Fire station response areas and conditions 

 Fire Headquarters located at 518 Mulberry St, Scranton PA, 18510
 Fire Headquarters houses Engine Company No. 4, Truck Company No. 2, and Assistant Chief Car 21 (The shift commander). This station's first due area is Central City, the Hill Section, Green Ridge and parts of South Side. In the event of a second alarm fire these companies will respond everywhere in the city. In addition to the three units housed here, this station houses the Fire Prevention and Investigation offices, the office of the Deputy Chief and the office of the Superintendent of Fire. Fire Headquarters was built in 1905 and is a protected historical landmark.

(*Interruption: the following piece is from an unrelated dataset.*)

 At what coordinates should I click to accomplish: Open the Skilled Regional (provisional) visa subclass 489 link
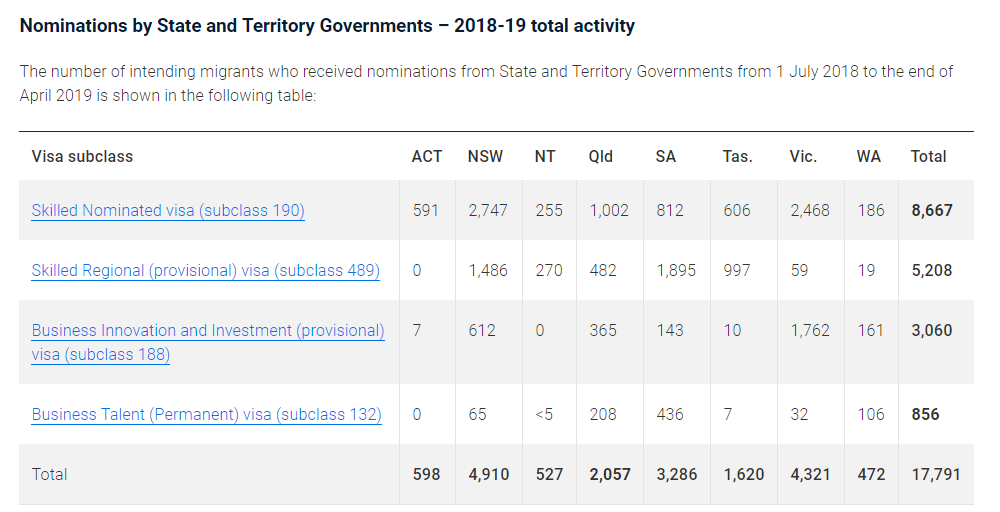[x=205, y=271]
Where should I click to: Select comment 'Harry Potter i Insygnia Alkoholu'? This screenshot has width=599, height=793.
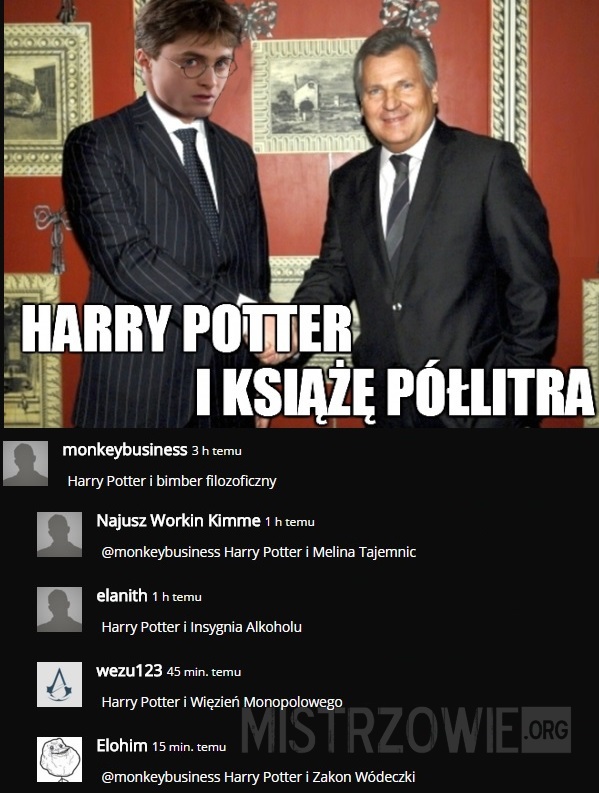click(201, 627)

 Rescue Company No. 1 located at 940 Wyoming Ave, Scranton, PA 18509
 This station houses Rescue Company No. 1 and Car 30-A, the department's structural collapse truck. Rescue Company No. 1 is dispatched on all alarms in the city. In addition to fire suppression, Rescue Co. 1 responds to all motor vehicle accidents, industrial accidents, rescue calls, and all other tasks demanded of a modern Rescue Company. This station also maintains and repairs the department's self contained breathing apparatus (SCBA). Car 30-A is only dispatched and manned when needed.
 Engine Company No. 2 located at 500 Gibbons St, Scranton, PA 18505
 This station houses Engine Company No. 2 and Engine Company No. 1 (Reserve). Engine Co. 2's First due area covers Southside and Minooka. This company will respond to East Mountain, West Side, Central City, and the Hill Section in the event of a second alarm fire. Engine Co. 2 is designated as one of Lackawanna County’s Decontamination units. This station is also where the department's hose is repaired. Engine Company No. 1 is only manned when additional staffing is needed or when acting as a replacement for another company.

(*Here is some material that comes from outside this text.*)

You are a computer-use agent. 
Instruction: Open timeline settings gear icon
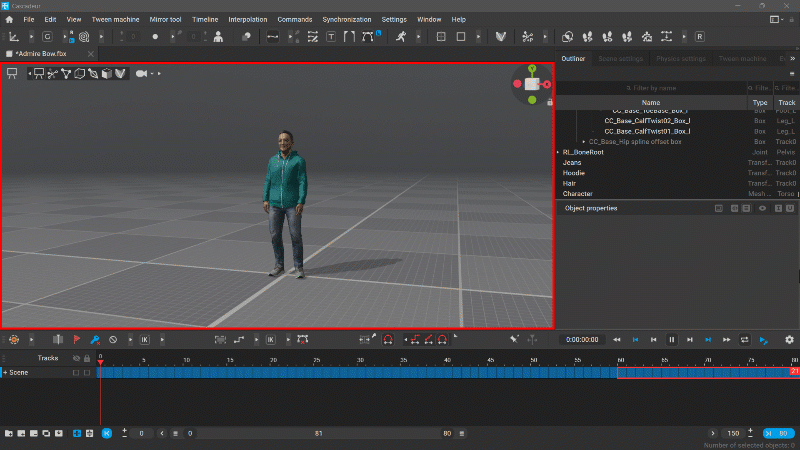(x=789, y=340)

 Truck Company No. 4 located at 1047 N Main Ave, Scranton, PA 18508
 This station houses Truck Company No. 4, and Engine Company No. 9 (Reserve). This station's first due covers West Side, North Scranton, Tripp Park, the Plot Section, parts of Central City, and Keyser Valley as its first due area. This company is on all second alarm fires. Engine Company No. 9 is only manned when additional staffing is needed or when acting as a replacement for another company.

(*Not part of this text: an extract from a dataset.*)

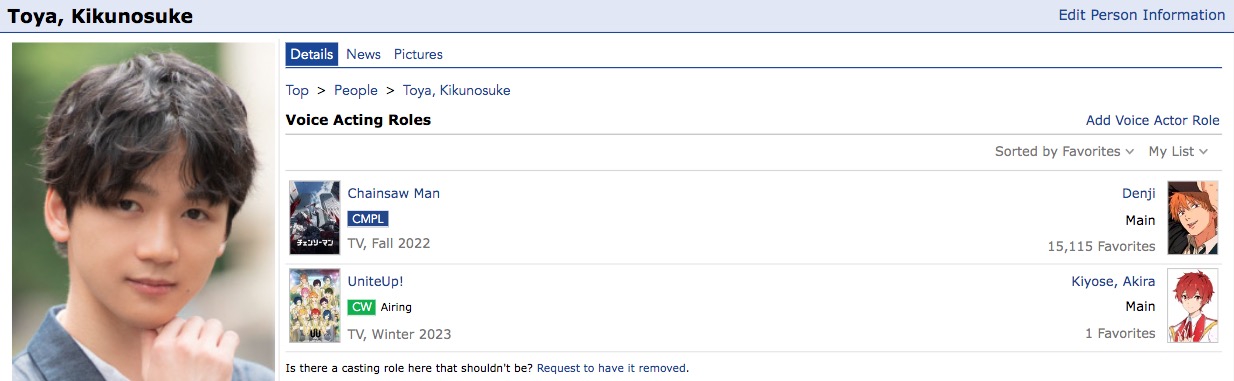The height and width of the screenshot is (381, 1234).
Task: Open Kikunosuke Toya profile photo
Action: (142, 211)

 Engine Company No. 7 located at 1917 Luzerne St, Scranton, PA 18504
 This station houses Engine Company No. 7, Truck Company No. 1 (Reserve), and Attack No. 1 (Brush). This station's first due is West Side, Bellevue, West Mountain and Keyser Valley. When called on a second alarm it will go to North Scranton and parts of Central City. When requested Engine Co. 7 will also assist the Taylor Volunteer Fire Department and the Newton/Ransom Volunteer Fire Department. This station also repairs the department's fire helmets. Truck Company No. 1 is only manned when additional staffing is needed or when acting as a replacement for another company. Attack No. 1 is only dispatched and manned when requested for brush fires or other specialty incidents.
 Engine Company No. 8 located at 205 W Market St, Scranton, PA 18508
 This station houses Engine Company No. 8 and Car 30, the mobile air re-supply unit. This station's first due area is North Scranton, the Plot, and parts of Green Ridge. In the event of a second alarm fire Engine Co. 8 will go to West Side, Central City, parts of the Hill Section and Keyser Valley. This station also stores the mobile smoke house, used for presentations primarily for children to teach how to escape form a home fire. Car 30 is only dispatched manned when requested for specialty incidents or large structure fires.
 Engine Company No. 10 located at 1900 E Mountain Rd, Scranton, PA 18505
 This station houses Engine Company No. 10. this station responds to all of East Mountain, and parts of upper South Side for first alarm assignments. On a second alarm it will respond to south side, Minooka, the Hill Section and parts of Central City.